*GOAL OF THE EXERCISE*:
Tally the lines below that contain the word "agent", then give the tally alone.

*THE INPUT*:
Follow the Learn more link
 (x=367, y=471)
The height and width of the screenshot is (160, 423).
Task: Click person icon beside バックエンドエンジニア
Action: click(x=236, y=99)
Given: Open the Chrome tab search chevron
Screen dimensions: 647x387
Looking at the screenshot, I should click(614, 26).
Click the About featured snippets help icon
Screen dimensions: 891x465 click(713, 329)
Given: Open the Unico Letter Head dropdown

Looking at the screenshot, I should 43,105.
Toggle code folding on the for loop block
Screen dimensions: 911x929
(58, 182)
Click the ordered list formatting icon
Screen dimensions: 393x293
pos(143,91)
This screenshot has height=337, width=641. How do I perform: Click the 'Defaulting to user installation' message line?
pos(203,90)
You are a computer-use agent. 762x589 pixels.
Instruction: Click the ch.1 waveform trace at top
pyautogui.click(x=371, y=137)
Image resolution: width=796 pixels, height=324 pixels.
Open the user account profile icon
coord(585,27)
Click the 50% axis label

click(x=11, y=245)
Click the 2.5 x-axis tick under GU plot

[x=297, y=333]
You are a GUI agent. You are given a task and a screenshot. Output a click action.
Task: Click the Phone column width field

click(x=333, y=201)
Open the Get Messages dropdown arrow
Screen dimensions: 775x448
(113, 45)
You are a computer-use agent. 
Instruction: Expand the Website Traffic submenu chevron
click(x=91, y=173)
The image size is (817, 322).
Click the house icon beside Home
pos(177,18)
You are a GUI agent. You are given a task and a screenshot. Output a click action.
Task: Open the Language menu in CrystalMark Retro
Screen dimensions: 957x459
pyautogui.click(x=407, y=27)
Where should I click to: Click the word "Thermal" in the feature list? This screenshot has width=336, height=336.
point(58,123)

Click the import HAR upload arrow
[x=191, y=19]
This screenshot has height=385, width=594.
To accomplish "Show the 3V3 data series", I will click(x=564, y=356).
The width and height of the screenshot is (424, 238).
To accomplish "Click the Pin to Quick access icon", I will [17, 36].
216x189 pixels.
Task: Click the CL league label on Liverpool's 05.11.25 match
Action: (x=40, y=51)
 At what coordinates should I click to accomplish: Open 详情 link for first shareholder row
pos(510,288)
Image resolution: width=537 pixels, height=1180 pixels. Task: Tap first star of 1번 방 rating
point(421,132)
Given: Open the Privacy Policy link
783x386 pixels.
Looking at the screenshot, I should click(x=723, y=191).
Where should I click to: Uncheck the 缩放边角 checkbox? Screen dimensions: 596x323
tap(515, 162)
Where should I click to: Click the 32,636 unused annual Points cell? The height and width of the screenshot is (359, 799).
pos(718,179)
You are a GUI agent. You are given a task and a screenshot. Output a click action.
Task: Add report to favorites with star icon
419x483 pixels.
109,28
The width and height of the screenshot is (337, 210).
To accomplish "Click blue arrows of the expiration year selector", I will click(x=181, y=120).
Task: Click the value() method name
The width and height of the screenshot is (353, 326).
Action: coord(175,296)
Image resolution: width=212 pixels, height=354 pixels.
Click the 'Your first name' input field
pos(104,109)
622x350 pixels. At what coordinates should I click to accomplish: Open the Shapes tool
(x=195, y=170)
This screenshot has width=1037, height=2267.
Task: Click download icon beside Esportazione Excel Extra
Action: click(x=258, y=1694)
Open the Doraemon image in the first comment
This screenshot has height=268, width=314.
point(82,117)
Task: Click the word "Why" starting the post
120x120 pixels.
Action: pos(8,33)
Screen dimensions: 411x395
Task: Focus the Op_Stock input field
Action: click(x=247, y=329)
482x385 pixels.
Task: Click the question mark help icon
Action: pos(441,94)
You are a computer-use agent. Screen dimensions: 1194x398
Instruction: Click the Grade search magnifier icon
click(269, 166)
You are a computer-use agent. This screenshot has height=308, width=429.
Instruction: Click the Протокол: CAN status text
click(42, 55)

*TASK RESPONSE*:
7